* Required action *
Provide again, from the entries below, every line from the one containing "The height and width of the screenshot is (819, 1456)." through the one containing "Click the Contact Sales link", exactly as written, and no other line.

(Records from a collection)
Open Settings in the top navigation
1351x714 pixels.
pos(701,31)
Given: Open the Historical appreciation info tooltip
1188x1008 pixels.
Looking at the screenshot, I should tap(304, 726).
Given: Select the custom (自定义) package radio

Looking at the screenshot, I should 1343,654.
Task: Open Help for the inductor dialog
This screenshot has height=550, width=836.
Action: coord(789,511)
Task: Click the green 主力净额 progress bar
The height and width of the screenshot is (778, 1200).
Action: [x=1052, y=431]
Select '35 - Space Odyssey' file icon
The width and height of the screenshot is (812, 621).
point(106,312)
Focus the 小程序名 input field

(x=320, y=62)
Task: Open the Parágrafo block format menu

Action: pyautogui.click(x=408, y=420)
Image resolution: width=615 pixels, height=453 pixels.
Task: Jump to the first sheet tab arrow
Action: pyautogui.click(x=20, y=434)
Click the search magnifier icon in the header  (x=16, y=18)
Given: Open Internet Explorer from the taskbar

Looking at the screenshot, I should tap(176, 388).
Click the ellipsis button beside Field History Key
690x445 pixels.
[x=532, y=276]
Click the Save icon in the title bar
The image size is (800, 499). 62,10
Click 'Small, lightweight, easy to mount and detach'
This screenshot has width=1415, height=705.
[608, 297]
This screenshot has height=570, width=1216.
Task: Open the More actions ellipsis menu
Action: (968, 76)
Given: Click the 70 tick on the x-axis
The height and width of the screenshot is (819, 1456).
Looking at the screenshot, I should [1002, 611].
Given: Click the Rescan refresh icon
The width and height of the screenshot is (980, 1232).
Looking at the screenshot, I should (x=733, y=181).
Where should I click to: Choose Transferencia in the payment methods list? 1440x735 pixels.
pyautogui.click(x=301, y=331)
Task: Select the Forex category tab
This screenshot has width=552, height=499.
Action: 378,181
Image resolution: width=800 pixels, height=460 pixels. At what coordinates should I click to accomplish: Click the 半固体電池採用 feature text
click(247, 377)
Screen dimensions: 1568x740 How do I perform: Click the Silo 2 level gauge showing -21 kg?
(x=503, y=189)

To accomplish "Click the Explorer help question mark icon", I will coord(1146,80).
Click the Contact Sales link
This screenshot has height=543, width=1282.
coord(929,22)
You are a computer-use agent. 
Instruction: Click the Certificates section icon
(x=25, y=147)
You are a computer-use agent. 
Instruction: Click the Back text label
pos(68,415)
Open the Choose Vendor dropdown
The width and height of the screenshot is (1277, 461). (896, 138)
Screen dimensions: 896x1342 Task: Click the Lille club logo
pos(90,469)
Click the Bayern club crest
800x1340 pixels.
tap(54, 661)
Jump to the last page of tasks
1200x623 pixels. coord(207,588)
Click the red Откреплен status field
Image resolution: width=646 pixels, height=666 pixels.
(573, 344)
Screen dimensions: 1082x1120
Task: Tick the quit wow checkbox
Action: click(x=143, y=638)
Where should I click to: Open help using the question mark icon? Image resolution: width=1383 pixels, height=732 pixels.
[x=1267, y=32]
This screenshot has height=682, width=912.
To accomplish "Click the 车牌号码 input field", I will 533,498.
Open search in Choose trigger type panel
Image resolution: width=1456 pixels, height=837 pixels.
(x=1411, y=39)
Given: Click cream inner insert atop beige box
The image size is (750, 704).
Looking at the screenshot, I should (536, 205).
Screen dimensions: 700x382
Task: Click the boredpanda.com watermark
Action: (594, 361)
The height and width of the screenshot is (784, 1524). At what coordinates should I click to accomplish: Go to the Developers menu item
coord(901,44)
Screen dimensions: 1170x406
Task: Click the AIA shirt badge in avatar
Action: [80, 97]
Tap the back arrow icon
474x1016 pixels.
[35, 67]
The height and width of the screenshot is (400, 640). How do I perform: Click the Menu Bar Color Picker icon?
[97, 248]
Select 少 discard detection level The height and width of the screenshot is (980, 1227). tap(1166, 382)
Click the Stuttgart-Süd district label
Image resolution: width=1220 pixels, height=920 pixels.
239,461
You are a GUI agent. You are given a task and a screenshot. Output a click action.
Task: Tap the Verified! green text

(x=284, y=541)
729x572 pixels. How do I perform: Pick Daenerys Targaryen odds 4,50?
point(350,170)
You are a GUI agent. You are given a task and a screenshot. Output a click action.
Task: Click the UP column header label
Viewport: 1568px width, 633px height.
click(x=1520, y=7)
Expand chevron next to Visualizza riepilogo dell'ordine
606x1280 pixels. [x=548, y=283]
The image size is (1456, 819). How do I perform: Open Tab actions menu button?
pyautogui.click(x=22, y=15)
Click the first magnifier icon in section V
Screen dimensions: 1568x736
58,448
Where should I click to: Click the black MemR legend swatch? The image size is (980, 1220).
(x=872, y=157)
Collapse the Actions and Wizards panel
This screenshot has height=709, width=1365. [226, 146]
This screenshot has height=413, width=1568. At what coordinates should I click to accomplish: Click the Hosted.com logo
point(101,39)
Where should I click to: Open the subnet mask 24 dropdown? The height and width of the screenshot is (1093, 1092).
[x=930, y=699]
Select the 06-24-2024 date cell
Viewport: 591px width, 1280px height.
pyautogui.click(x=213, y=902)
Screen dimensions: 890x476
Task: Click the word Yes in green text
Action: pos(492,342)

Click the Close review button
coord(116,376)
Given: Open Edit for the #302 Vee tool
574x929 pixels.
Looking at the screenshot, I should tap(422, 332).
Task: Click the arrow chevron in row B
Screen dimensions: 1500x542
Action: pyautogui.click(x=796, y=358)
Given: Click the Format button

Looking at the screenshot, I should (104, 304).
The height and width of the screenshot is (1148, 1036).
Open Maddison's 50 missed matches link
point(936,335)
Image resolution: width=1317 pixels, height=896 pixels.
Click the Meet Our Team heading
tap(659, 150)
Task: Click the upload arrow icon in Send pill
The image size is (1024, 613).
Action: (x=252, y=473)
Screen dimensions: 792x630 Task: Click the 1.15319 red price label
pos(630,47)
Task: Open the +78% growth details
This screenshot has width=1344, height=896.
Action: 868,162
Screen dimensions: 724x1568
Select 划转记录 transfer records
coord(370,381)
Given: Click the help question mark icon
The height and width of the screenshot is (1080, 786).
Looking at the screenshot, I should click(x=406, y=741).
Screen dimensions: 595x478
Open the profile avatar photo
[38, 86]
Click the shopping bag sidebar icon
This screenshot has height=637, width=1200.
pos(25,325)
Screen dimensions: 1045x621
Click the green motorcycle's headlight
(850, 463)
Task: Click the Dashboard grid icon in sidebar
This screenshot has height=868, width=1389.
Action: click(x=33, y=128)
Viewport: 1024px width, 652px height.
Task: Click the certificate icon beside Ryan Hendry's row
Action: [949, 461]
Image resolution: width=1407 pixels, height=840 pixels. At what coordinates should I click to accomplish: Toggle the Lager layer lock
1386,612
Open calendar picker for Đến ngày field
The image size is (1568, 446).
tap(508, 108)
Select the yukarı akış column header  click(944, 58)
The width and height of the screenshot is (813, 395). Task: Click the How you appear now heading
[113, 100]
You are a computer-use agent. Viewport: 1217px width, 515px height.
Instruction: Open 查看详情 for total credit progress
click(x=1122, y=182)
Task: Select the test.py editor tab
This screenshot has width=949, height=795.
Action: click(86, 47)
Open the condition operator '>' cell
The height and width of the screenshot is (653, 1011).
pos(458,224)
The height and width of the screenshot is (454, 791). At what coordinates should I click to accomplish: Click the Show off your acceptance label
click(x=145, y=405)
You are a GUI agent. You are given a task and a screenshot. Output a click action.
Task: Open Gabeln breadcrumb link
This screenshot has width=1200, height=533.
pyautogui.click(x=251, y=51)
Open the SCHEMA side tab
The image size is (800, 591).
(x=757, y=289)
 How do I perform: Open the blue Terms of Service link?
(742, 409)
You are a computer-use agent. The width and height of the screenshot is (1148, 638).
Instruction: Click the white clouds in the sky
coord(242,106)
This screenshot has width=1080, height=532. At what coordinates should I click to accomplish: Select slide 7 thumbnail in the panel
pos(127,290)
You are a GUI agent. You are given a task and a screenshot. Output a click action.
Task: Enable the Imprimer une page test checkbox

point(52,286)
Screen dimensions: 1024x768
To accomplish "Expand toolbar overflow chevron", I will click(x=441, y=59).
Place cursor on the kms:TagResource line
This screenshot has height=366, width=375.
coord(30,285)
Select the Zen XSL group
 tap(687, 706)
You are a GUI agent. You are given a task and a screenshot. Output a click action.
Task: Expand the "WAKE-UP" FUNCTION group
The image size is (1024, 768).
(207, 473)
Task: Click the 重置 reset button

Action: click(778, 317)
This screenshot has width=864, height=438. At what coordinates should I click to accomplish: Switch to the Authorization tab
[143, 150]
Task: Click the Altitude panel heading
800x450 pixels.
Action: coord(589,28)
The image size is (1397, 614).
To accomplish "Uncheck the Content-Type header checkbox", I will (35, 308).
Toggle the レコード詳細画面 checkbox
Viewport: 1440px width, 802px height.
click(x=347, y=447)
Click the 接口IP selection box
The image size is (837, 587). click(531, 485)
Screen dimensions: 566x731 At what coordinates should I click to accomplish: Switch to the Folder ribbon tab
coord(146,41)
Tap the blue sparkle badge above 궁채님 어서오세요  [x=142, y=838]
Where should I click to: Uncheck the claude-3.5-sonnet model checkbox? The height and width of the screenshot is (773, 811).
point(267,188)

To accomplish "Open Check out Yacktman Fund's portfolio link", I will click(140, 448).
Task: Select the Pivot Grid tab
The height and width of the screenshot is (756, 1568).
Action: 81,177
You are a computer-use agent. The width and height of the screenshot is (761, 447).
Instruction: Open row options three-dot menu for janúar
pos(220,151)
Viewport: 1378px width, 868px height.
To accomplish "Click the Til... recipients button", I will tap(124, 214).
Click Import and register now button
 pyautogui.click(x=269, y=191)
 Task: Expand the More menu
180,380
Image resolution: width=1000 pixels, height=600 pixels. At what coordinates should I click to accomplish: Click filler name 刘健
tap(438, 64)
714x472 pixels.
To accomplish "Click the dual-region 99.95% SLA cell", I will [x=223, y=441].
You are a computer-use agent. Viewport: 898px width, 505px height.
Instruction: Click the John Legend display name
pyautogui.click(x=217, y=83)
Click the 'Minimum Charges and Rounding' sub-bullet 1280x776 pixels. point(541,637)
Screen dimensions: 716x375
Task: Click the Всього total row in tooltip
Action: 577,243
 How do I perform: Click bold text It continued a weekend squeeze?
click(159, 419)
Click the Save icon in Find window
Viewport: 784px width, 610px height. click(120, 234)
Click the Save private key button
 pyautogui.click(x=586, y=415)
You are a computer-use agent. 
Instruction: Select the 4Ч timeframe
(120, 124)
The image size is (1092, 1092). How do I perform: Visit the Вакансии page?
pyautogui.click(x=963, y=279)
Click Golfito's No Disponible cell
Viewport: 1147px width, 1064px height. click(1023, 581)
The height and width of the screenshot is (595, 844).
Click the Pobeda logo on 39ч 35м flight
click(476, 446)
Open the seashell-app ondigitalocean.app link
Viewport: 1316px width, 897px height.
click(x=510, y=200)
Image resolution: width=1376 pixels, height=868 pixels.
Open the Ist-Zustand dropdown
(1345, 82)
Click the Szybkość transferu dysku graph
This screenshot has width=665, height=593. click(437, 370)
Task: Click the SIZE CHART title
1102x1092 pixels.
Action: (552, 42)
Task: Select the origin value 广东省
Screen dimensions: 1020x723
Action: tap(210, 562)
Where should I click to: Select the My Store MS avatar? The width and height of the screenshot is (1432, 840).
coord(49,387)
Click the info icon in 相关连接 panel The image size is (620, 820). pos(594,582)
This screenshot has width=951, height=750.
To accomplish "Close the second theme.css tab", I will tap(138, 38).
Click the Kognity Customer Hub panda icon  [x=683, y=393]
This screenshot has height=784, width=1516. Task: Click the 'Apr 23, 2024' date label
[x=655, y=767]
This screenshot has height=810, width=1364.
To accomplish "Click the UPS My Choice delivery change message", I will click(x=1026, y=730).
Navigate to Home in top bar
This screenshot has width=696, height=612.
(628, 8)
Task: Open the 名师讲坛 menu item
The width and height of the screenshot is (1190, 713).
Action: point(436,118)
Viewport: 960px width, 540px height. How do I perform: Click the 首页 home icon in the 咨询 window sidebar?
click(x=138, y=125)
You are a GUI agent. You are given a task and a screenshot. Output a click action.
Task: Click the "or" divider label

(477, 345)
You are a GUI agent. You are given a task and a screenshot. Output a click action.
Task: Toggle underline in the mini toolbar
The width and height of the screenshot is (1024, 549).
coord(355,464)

* Response to the task *
The height and width of the screenshot is (819, 1456).
Looking at the screenshot, I should [1002, 611].
Given: Click the Rescan refresh icon
The width and height of the screenshot is (980, 1232).
Looking at the screenshot, I should (x=733, y=181).
Where should I click to: Choose Transferencia in the payment methods list? 1440x735 pixels.
pyautogui.click(x=301, y=331)
Task: Select the Forex category tab
This screenshot has width=552, height=499.
Action: 378,181
Image resolution: width=800 pixels, height=460 pixels. At what coordinates should I click to accomplish: Click the 半固体電池採用 feature text
click(247, 377)
Screen dimensions: 1568x740 How do I perform: Click the Silo 2 level gauge showing -21 kg?
(x=503, y=189)

To accomplish "Click the Explorer help question mark icon", I will coord(1146,80).
Click the Contact Sales link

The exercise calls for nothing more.